Second, the fact that Raghuram Rajan, the Governor of India's Reserve Bank of India, the lone man who had been pressing for a check on retail inflation, is not going to ease the monetary policy unless a reversal of trend in the rising retail prices takes place. That Rajan had proved to be the only sane voice amid the chaos that was called government in Delhi, makes it difficult to brush aside his views. Food prices, therefore, must be addressed.

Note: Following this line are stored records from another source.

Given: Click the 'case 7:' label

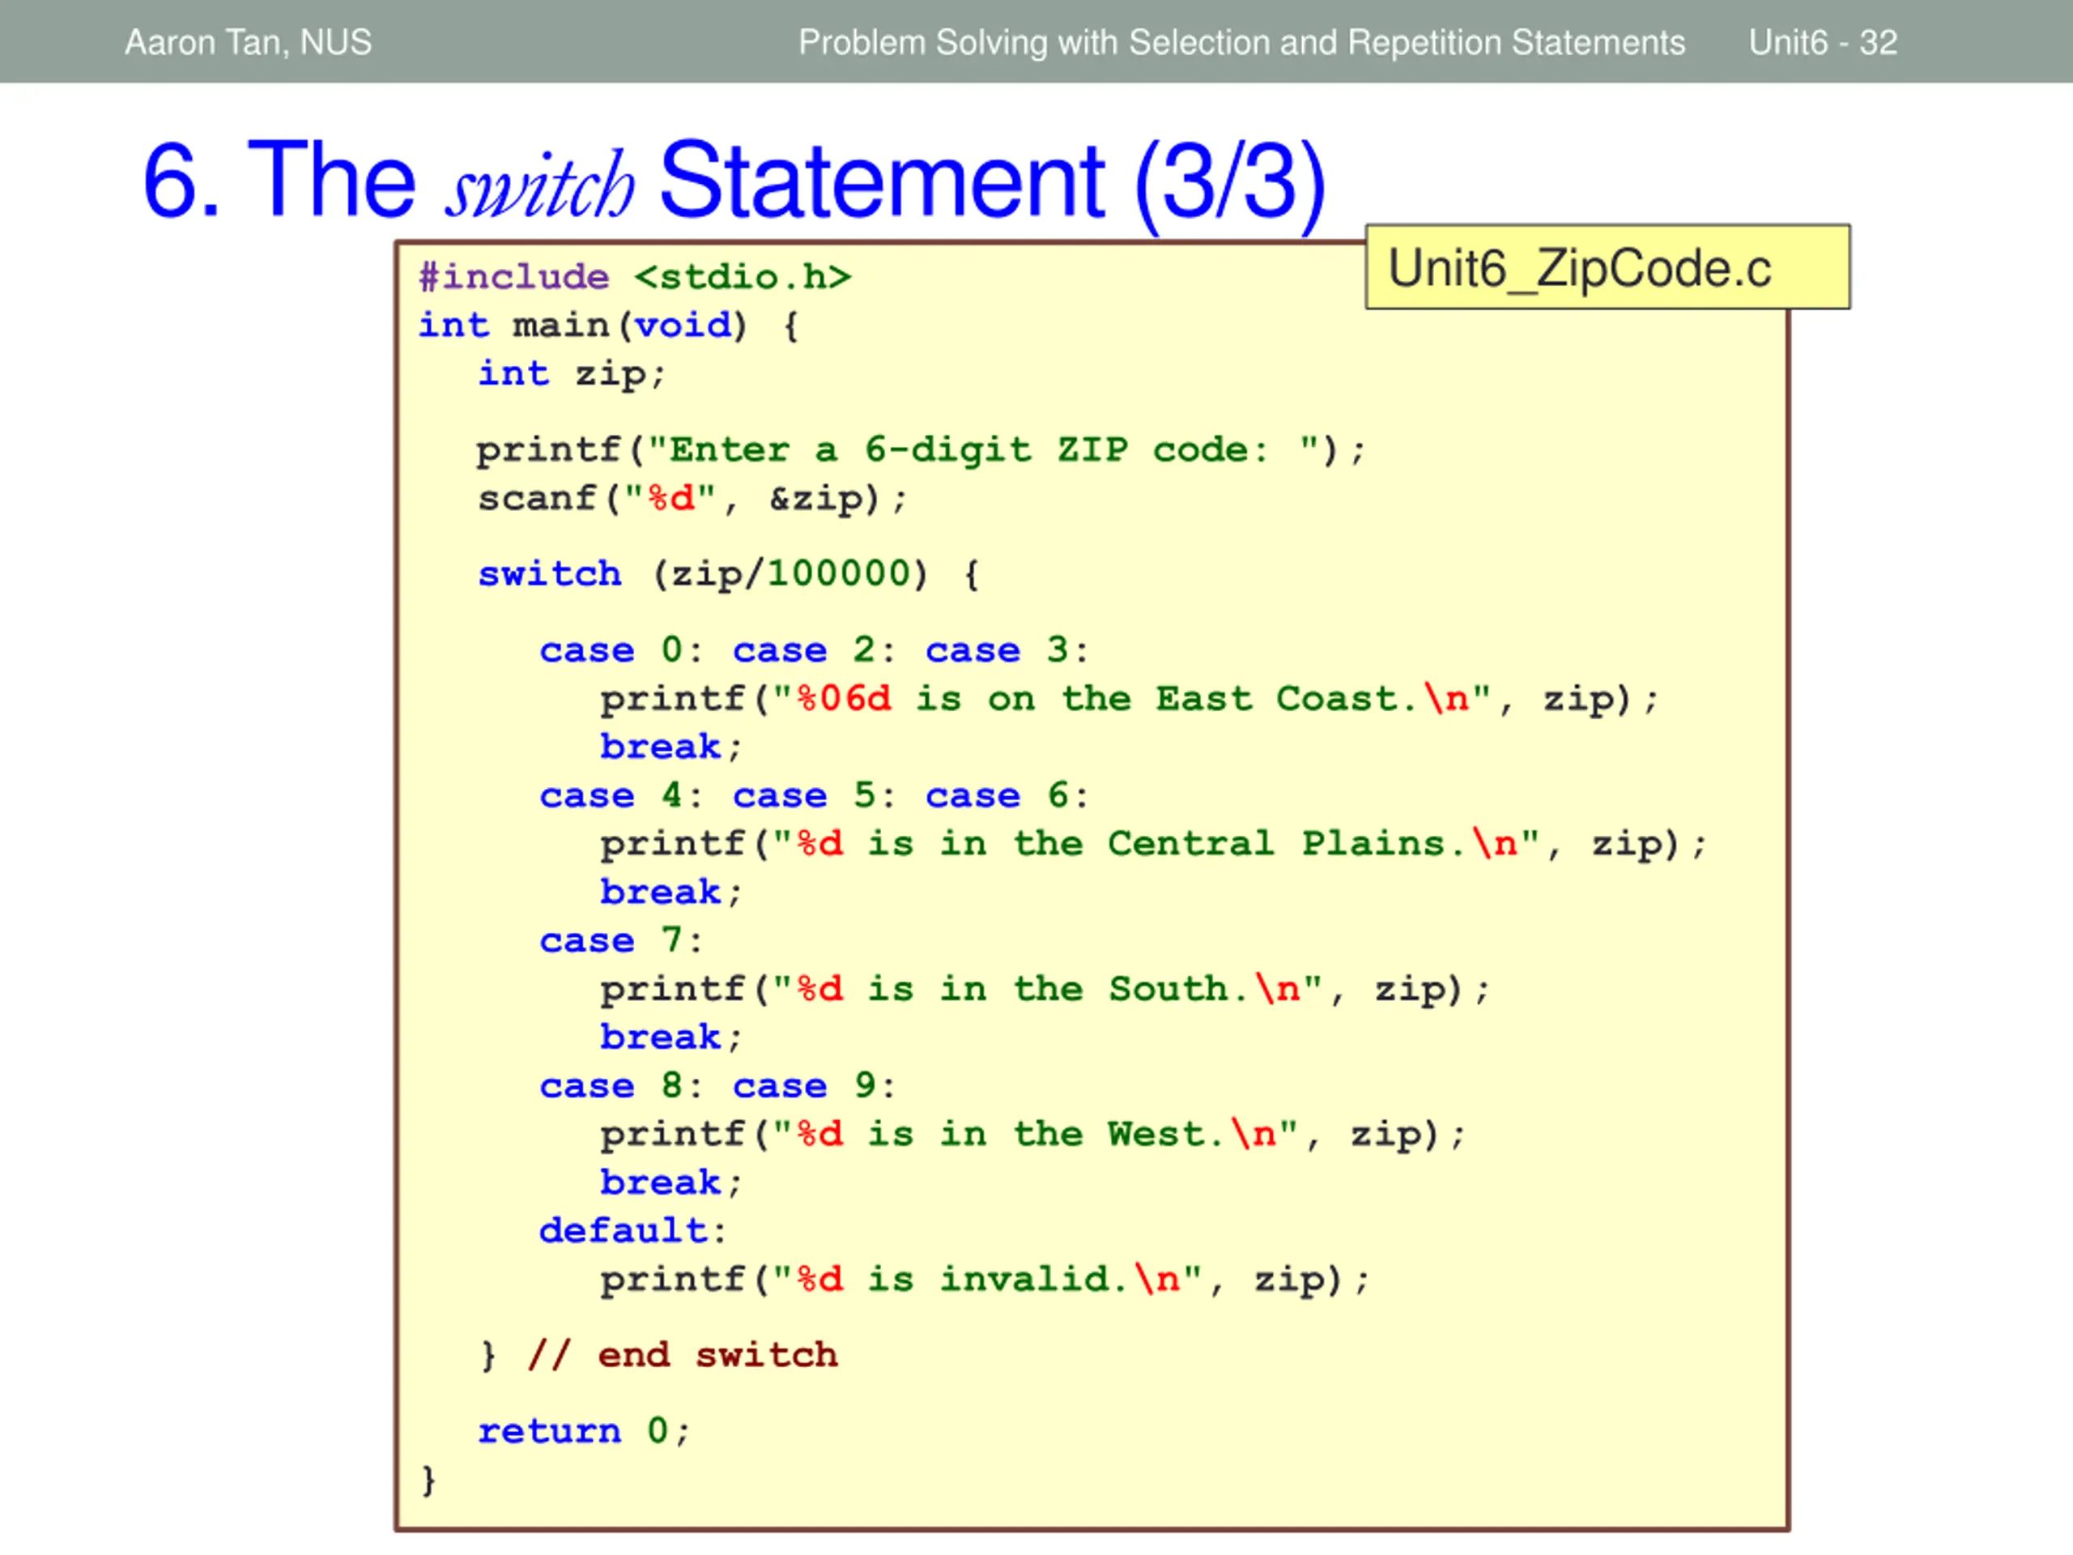Looking at the screenshot, I should click(621, 940).

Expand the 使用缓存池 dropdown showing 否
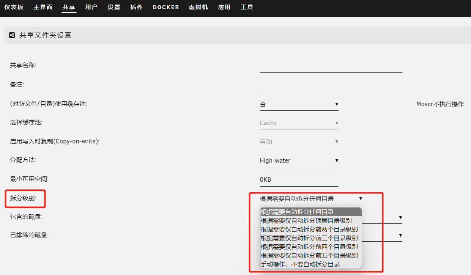click(299, 104)
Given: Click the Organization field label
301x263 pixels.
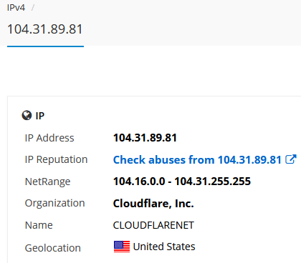Looking at the screenshot, I should [x=55, y=204].
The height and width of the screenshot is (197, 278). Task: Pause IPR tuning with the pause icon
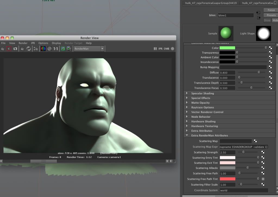click(x=155, y=49)
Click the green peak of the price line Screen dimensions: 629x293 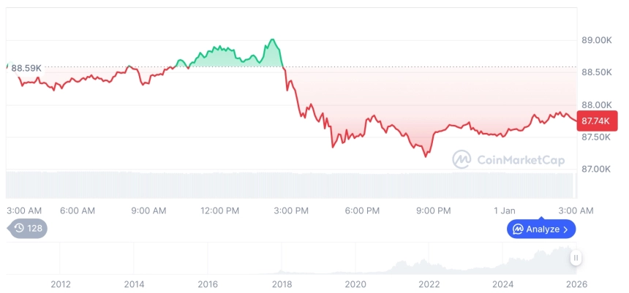[272, 39]
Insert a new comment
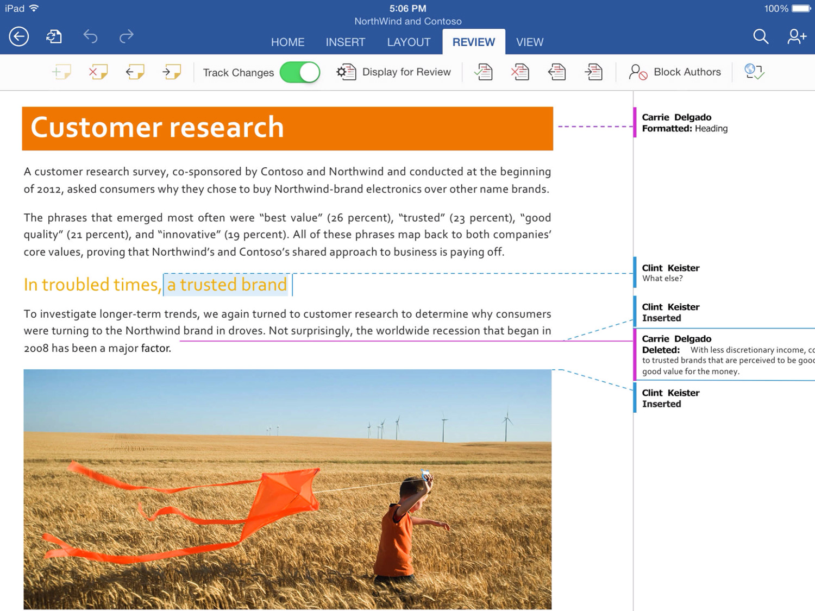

The third and a very significant issue is the impact of rising food prices on the government's ambitious plan for development. Food price is just one element of retail price index. A number of decisions on administered prices and adjustment of the ballooning subsidy bill are imminent: prices of petroleum products including natural gas, rail fares and freight are some examples. The necessary steps for containing these and rerailing the economy on a growth path will push prices up. In an economic environment where prices have a natural tendency to rise, the measures will end up as inflationary.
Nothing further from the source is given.